Command for spark-submit #3

stephenllh · 2022-04-21T13:59:19Z

I have a question regarding the command for spark-submit:

spark-submit \
    --packages org.apache.spark:spark-sql-kafka-0-10_2.12:3.1.2 \
    stream_all_events.py

What is the meaning of the packages org.apache.spark:spark-sql-kafka-0-10_2.12:3.1.2?

The text was updated successfully, but these errors were encountered:

ankurchavda · 2022-04-21T14:07:30Z

https://spark.apache.org/docs/latest/structured-streaming-kafka-integration.html#deploying

It is a required dependency for Kafka and Spark Streaming to work.

stephenllh · 2022-04-21T14:14:20Z

I see! Can you explain what the colon symbol (:) means?

ankurchavda · 2022-04-21T14:29:53Z

I guess that is just for separation. It would mean that we want the spark-sql-kafka-0-10_2.12 package for the 3.1.2 version of Spark. So let's say you are running Spark 3.1.1. Then the last value after : will change to 3.1.1.
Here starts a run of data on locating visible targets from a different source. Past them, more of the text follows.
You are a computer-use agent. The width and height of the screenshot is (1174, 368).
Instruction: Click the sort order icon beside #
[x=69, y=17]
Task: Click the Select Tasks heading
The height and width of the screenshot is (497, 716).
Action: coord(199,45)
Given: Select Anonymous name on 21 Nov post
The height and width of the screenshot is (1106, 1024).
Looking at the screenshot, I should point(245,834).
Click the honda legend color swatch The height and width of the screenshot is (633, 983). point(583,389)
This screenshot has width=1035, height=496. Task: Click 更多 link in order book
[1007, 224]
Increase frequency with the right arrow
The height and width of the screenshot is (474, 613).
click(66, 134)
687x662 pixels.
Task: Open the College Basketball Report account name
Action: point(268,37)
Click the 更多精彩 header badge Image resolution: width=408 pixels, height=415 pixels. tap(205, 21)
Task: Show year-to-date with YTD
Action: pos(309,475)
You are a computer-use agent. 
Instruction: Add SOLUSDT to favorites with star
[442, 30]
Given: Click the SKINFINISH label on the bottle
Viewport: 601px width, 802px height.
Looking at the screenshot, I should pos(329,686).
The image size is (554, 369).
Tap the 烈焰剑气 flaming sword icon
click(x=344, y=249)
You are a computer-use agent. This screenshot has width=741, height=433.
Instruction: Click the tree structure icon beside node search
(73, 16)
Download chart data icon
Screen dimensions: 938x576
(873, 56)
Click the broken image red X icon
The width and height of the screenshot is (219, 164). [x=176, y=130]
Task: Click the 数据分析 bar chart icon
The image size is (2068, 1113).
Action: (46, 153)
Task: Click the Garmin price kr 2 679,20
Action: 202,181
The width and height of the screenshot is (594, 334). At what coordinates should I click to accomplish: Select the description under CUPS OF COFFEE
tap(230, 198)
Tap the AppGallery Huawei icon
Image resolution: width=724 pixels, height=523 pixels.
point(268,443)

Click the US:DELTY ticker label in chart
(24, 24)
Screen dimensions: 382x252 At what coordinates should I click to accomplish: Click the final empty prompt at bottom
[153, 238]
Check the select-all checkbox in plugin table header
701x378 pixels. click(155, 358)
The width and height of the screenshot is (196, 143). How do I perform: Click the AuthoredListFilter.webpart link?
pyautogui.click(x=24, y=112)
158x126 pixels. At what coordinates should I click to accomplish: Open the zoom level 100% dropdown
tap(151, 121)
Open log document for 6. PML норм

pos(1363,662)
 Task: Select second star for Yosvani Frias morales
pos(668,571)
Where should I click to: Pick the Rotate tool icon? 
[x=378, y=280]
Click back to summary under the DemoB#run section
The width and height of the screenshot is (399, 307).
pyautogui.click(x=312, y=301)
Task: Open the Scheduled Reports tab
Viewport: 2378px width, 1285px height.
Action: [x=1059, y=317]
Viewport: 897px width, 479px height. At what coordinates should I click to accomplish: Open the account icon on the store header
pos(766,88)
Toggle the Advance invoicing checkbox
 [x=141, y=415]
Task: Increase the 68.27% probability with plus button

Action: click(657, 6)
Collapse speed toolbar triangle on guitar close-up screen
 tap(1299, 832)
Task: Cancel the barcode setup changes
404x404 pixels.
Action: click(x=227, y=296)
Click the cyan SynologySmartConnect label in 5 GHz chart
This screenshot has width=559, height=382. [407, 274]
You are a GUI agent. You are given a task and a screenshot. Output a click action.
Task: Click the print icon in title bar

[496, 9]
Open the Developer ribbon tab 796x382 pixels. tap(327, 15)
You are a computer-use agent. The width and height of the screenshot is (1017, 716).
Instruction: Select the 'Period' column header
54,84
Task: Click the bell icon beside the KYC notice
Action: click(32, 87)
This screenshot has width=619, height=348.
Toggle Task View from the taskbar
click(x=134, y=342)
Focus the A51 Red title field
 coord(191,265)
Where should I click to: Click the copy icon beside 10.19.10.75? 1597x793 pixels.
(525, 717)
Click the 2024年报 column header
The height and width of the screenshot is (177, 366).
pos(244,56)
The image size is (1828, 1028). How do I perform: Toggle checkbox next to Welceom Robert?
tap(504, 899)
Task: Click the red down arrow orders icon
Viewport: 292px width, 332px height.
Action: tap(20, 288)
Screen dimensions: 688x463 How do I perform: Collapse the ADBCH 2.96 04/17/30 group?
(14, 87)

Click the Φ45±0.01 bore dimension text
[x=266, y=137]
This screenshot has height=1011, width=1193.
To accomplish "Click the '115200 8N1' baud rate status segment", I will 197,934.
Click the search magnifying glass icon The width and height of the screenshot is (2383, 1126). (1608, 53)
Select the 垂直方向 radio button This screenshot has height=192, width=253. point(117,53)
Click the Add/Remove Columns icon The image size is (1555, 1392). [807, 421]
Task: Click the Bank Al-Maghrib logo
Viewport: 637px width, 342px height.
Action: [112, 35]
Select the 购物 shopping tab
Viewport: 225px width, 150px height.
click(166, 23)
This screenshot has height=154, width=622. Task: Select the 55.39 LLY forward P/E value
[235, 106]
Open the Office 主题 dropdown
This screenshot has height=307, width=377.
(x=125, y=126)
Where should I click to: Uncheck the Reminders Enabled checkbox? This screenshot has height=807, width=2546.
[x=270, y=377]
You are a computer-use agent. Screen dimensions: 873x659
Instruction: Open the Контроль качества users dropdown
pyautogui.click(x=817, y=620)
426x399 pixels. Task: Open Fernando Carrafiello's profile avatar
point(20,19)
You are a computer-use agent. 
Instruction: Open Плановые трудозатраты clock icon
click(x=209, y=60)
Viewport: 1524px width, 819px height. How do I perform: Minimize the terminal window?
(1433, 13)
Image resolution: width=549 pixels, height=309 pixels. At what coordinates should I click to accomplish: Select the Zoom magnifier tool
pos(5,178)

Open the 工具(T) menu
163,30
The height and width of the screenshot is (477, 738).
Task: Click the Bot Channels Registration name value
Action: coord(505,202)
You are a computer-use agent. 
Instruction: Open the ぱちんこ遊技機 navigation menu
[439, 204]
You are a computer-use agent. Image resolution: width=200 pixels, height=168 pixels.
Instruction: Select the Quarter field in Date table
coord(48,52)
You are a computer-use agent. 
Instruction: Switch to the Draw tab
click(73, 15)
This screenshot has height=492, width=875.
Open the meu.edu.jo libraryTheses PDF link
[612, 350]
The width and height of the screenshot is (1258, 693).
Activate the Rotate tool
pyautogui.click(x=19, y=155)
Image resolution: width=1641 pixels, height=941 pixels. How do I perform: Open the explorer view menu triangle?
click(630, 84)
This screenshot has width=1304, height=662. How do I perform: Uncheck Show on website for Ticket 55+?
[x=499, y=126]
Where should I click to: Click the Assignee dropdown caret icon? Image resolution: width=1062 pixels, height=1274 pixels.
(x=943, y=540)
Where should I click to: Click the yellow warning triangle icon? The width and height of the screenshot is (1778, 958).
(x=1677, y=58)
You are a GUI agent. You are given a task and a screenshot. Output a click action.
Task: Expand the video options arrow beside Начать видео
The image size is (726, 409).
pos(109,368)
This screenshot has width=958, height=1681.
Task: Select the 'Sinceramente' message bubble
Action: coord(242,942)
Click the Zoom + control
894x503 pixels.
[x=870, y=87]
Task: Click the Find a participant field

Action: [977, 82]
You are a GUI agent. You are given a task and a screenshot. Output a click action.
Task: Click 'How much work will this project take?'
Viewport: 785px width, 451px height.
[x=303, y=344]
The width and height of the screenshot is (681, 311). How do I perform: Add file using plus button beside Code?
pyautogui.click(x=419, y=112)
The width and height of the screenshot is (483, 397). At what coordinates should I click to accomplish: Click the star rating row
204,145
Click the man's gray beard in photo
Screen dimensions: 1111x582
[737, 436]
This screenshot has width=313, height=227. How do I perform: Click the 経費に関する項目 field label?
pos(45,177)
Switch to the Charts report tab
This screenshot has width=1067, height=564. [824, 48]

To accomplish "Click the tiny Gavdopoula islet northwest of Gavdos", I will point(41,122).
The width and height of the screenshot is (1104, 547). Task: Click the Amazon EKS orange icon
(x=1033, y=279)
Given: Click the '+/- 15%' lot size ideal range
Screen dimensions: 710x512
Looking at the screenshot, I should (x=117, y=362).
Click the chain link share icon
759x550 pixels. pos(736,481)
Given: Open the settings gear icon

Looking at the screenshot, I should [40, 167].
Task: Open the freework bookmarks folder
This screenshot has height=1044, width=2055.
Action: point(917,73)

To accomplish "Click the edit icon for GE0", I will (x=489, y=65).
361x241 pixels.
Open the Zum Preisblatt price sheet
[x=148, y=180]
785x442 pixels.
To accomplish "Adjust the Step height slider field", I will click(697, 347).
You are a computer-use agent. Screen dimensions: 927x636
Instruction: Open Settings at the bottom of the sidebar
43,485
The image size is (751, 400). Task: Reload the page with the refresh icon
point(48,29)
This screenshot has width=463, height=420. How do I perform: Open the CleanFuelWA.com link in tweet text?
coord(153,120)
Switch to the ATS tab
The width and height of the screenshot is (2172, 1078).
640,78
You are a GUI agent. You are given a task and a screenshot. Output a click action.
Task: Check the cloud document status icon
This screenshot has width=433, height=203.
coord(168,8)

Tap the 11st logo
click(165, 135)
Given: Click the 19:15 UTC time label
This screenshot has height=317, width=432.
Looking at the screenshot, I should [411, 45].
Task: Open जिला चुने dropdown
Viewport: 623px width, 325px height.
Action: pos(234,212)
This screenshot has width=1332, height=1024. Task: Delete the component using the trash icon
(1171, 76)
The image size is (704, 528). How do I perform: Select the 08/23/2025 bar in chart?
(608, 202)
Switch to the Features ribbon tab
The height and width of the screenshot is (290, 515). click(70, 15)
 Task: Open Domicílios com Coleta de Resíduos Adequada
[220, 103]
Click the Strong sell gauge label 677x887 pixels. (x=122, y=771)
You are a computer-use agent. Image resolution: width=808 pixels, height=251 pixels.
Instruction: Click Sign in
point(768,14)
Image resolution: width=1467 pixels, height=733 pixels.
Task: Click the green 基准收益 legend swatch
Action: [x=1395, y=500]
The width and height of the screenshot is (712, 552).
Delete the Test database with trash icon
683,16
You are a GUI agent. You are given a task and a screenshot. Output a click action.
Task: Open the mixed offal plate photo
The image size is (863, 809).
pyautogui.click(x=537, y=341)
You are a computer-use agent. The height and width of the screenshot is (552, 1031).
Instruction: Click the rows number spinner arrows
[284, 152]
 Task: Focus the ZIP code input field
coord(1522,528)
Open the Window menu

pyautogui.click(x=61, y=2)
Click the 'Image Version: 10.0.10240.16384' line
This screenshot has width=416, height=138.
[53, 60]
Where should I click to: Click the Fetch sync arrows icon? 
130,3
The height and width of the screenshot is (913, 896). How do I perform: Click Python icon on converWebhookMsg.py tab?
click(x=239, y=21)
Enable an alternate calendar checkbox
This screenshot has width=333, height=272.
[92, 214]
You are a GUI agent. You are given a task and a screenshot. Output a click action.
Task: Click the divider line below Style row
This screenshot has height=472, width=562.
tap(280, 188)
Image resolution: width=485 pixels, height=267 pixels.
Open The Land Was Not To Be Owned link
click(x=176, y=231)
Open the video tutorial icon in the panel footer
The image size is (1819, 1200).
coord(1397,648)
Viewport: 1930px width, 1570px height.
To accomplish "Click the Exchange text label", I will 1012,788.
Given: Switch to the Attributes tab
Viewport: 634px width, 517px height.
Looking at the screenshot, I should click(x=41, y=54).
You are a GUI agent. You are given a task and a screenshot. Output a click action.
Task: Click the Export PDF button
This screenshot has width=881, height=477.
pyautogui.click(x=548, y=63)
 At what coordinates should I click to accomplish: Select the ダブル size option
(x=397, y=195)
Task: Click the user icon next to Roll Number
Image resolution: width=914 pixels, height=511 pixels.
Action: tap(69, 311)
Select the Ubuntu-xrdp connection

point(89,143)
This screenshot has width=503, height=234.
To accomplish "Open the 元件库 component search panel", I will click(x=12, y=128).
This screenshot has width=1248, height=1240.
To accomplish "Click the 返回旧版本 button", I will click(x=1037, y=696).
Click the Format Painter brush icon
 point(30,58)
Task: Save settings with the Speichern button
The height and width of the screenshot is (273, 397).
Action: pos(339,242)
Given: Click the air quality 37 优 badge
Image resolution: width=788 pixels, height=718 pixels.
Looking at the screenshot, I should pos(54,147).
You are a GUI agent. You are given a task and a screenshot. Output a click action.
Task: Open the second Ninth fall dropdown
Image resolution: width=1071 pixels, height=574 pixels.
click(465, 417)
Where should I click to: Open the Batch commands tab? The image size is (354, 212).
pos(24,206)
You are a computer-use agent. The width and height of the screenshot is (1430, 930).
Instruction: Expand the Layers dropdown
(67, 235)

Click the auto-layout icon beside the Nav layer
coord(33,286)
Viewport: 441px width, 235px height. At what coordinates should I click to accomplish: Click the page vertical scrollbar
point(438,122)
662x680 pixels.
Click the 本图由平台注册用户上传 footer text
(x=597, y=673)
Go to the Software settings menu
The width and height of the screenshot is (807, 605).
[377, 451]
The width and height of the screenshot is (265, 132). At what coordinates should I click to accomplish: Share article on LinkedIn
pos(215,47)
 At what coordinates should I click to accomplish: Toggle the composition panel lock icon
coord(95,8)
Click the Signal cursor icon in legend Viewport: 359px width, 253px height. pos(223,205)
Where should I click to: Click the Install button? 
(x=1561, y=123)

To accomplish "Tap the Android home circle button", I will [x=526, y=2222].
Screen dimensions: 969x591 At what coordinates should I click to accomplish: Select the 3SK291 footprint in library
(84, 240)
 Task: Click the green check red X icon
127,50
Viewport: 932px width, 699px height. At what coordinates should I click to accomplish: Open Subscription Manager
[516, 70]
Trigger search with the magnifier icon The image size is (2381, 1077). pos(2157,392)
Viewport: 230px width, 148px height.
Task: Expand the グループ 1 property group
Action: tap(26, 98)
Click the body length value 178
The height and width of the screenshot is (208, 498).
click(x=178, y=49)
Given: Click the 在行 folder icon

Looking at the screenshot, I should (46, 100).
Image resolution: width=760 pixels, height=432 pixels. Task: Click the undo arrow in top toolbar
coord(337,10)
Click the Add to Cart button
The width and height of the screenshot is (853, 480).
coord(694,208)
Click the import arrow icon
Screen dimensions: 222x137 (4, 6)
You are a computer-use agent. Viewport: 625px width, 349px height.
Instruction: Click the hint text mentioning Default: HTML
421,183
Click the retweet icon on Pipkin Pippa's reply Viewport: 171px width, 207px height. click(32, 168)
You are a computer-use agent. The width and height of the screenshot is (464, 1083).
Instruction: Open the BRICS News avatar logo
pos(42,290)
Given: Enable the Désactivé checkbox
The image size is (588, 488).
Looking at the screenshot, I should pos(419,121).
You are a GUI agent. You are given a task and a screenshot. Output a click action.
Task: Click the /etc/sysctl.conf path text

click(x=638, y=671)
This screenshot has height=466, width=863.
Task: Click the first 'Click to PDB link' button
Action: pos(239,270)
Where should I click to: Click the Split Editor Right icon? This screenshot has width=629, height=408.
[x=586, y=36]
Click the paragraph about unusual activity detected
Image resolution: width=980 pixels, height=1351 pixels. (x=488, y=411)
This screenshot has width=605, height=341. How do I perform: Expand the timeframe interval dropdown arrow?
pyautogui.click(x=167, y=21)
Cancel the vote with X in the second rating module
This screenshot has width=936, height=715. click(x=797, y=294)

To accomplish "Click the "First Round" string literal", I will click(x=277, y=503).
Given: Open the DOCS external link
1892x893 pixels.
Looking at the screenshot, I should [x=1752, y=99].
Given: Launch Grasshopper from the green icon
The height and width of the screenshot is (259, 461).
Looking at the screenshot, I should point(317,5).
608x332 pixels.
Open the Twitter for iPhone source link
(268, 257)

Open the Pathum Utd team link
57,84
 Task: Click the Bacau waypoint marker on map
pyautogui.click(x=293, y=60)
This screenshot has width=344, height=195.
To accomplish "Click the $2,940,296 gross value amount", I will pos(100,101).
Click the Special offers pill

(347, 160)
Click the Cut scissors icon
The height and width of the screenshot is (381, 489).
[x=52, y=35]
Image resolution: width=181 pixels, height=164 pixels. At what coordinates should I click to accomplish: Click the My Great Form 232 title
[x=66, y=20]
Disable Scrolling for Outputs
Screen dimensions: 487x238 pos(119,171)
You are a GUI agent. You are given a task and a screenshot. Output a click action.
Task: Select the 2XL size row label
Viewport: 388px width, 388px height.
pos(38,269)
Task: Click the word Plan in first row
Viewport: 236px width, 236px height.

stephenllh · 2022-04-21T14:34:38Z

Thanks a lot! I actually have another unrelated question. I have been struggling to find out how EventSim and Kafka work together to create the 4 topics: listen_events, page_view_events, auth_events, status_change_events. Is that hard-coded and only works for the Million Song Dataset? I also saw that each event has different columns, so you assign different Spark schemas for them.

ankurchavda · 2022-04-21T14:37:57Z

Right. Eventsim is currently coded to generate events for a music streaming website. You can change that but that is written in Scala. So if you have experience with that, why not. The topics are also currently hardcoded. You can check the codebase here

stephenllh · 2022-04-21T14:39:48Z

I see. How did you check the columns and the data types of each Kafka event before you define the schemas?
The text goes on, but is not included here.